BEGIN Source

Keyword arguments and user-defined dictionaries

[G. S. Hayes]

Hi,

I'm implementing a lazy-load dictionary; my implementation basically
stores keys that are to be loaded lazily internally (in a member
dictionary) and then in __getitem__ I look to see if the key needs to
be loaded and if so I load it. My class inherits from dict and has
keys(), __contains__, __get/setitem__, items(), etc all properly
implemented--seems to work fine in most cases.

My question is, what methods do I need to implement to make ** work on
a custom dictionary-like object, or is it not possible?

Here's how you can see the problem.

Simplified LazyDict (the real one actually stores callbacks to
generate values, but this is enough to show the problem--my real one
implements a lot more dict methods, but still doesn't work):

class LazyDict(dict):
def __init__(self):
dict.__init__(self)
self.special_keys={}
def addLazy(self, key, val):
if dict.has_key(self, key):
dict.__delitem__(self, key)
self.special_keys[key]=val
def has_key(self, key):
return self.__contains__(key)
def __contains__(self, key):
if dict.has_key(self, key):
return 1
elif dict.has_key(self.special_keys, key):
return 1
else:
def __getitem__(self, key):
if dict.has_key(self, key):
return dict.__getitem__(self, key)
elif key in self.special_keys.keys():
self[key]=self.special_keys[key]
del self.special_keys[key]
return dict.__getitem__(self, key)
return 0

e.g. put the above in LSimple.py and:

>>> def g(foo):
... print foo
...
>>> a=LSimple.LazyDict()
>>> a.addLazy("foo", 2)
>>> g(**a)
Traceback (most recent call last):
File "<stdin>", line 1, in ?
TypeError: g() takes exactly 1 argument (0 given)
>>> a["foo"]
2
>>> g(**a)
2
>>>

Thanks for your time.

[Larry Bates]

Remember that ** syntax passes each member of the
dictionary as a separate keyword argument.

I think you meant to write:

def g(**foo):
print foo

But this seems odd construct. Telling Python to
split a dictionary into separate arguments and then
telling it to reassemble the into a dictionary in
the function. You should consider just passing
the instance of the dictionary and skip all the **
(but this might just be a trivial example).

HTH,
Larry Bates
Syscon, Inc.

"G. S. Hayes" <sjde...@yahoo.com> wrote in message
news:96c2e938.04062...@posting.google.com...

[Christopher T King]

> My question is, what methods do I need to implement to make ** work on
> a custom dictionary-like object, or is it not possible?

END Source
BEGIN Supplied data

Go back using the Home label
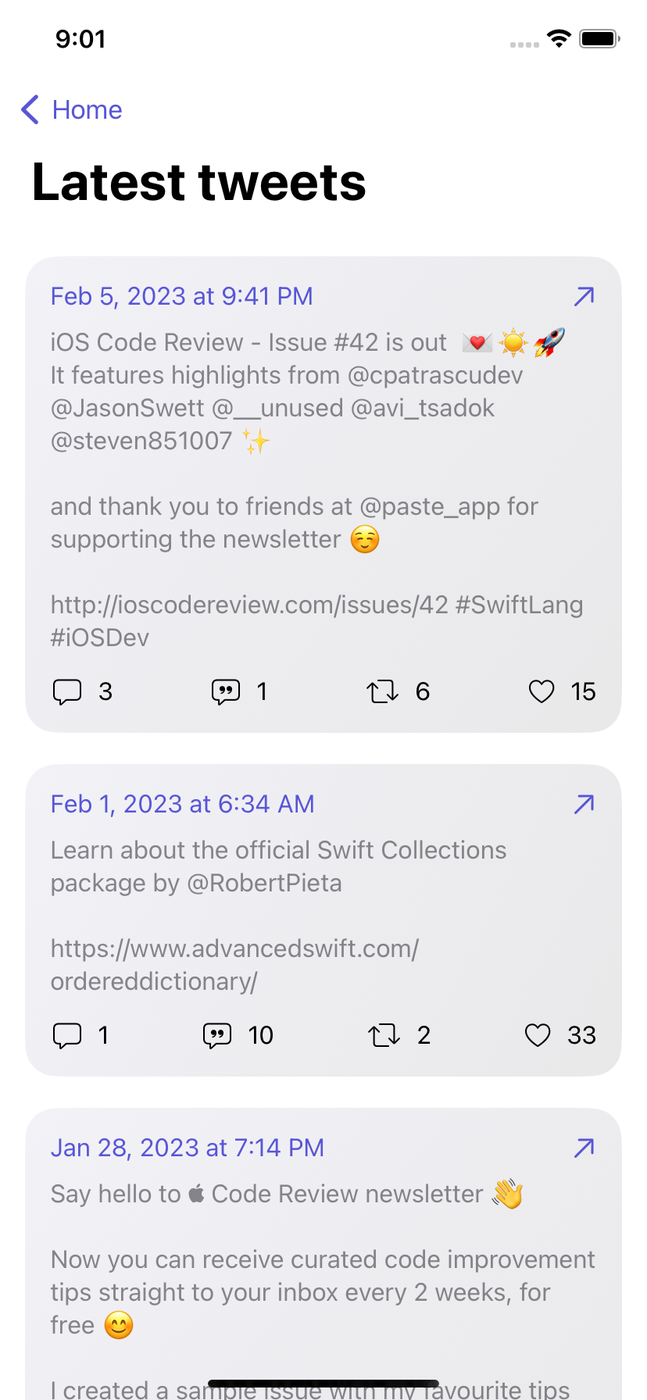This screenshot has height=1400, width=647. point(87,110)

END Supplied data

* **Stated exercise A**:
Answer these questions from the thread on keyword arguments and user-defined dictionaries:
(i) What built-in type does the lazy-load dictionary class inherit from?
(ii) What exception type is raised the first time `g(**a)` is called?
(iii) According to Larry Bates, how does the ** syntax pass each member of the dictionary?
* **Stated exercise B**: Reproduce the part of the thread on keyword arguments and user-defined dictionaries starting with "I'm implementing a" and going on through "in most cases.".

* **Reply A**:
(i) dict
(ii) TypeError
(iii) As a separate keyword argument.

* **Reply B**:
I'm implementing a lazy-load dictionary; my implementation basically
stores keys that are to be loaded lazily internally (in a member
dictionary) and then in __getitem__ I look to see if the key needs to
be loaded and if so I load it. My class inherits from dict and has
keys(), __contains__, __get/setitem__, items(), etc all properly
implemented--seems to work fine in most cases.